Kiev renforce son dispositif diplomatique et économique en s’appuyant sur une figure politique occidentale de premier plan. L’ancienne vice-première ministre canadienne Chrystia Freeland a été nommée conseillère spéciale du président ukrainien Volodymyr Zelensky, dans une fonction non rémunérée.
Une nomination symbolique et stratégique
Le président ukrainien Volodymyr Zelensky a annoncé, début janvier 2026, la nomination de Chrystia Freeland comme conseillère spéciale chargée des questions économiques et de la reconstruction. Cette décision intervient alors que l’Ukraine cherche à consolider le soutien de ses alliés occidentaux, tant sur le plan militaire qu’économique, dans un contexte de guerre prolongée avec la Russie.
Le poste confié à l’ancienne responsable canadienne est bénévole, un élément mis en avant par Kiev pour souligner le caractère politique et symbolique de cet engagement.
Qui est Chrystia Freeland ?
Chrystia Freeland est l’une des personnalités politiques les plus influentes du Canada de ces dernières années. Elle a occupé plusieurs fonctions majeures :
• Vice-première ministre du Canada
• Ministre des Finances
• Ministre des Affaires étrangères
D’origine ukrainienne par sa mère, elle a toujours affiché un soutien ferme à l’Ukraine, en particulier depuis l’invasion russe de février 2022. Polyglotte, elle parle notamment l’ukrainien et connaît bien les rouages de la diplomatie occidentale et des institutions économiques internationales.

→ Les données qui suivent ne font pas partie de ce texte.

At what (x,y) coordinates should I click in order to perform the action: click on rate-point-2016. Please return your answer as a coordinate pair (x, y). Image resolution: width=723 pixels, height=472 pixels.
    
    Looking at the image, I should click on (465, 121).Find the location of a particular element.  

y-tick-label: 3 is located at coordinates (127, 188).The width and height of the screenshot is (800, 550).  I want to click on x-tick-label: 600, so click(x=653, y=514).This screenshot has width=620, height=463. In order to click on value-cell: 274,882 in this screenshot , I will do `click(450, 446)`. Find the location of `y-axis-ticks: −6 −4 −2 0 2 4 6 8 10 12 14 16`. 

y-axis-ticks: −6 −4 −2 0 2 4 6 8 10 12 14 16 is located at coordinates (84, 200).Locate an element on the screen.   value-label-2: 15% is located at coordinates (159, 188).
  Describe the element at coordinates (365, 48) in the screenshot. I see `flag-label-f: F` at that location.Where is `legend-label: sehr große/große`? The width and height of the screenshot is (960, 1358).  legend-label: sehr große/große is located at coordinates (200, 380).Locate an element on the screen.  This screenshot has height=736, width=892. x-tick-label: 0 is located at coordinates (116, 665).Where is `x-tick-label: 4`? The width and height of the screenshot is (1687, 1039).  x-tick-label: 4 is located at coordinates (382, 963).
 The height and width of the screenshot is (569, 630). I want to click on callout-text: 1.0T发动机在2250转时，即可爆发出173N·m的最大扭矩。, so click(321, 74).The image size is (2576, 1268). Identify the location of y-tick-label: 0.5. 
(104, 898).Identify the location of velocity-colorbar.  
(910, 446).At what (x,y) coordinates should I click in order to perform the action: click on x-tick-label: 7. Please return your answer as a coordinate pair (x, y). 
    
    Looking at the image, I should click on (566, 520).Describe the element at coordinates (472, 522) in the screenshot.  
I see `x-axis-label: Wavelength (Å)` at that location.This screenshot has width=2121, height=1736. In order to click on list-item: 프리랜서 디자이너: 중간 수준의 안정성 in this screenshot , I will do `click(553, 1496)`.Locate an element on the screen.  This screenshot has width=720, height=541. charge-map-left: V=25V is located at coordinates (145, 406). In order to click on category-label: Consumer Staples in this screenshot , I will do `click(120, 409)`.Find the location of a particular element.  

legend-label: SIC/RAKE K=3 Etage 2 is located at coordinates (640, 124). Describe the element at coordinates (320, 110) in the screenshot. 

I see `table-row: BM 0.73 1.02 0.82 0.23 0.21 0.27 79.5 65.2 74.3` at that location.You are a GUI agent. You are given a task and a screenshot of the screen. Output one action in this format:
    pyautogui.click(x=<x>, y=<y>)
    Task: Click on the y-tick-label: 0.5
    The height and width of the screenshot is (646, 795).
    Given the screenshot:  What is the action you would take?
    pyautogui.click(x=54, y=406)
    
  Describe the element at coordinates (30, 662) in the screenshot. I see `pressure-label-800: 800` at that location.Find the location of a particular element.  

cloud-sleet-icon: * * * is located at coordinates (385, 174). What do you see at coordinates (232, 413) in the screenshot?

Un rôle clé dans la reconstruction ukrainienne
Selon la présidence ukrainienne, Chrystia Freeland devra conseiller Volodymyr Zelensky sur :
• l’attraction des investissements étrangers ;
• la coordination avec les partenaires occidentaux ;
• la préparation des programmes de reconstruction économique à moyen et long terme.
Kiev cherche ainsi à anticiper l’après-guerre tout en rassurant les bailleurs internationaux sur la stabilité et la gouvernance future du pays.
Conséquences politiques au Canada
Cette nomination a également un impact sur la scène politique canadienne. Chrystia Freeland a annoncé son retrait du Parlement canadien afin de se consacrer pleinement à sa mission auprès du président ukrainien. Son départ devrait entraîner l’organisation d’une élection partielle dans sa circonscription, dans un contexte politique déjà fragile pour le gouvernement en place.
Réactions contrastées
La décision de Volodymyr Zelensky a été bien accueillie par les soutiens occidentaux de l’Ukraine, qui y voient un renforcement du lien entre Kiev et ses alliés.
À l’inverse, des responsables russes ont dénoncé cette nomination, l’interprétant comme une nouvelle preuve de l’implication politique de l’Occident dans le conflit ukrainien.
Une nomination à forte portée politique
En s’entourant de Chrystia Freeland, Volodymyr Zelensky envoie un message clair : l’Ukraine entend rester étroitement arrimée au camp occidental et préparer activement son avenir économique malgré la guerre. Cette nomination illustre également la dimension internationale du conflit, où diplomatie, économie et politique sont désormais étroitement imbriquées.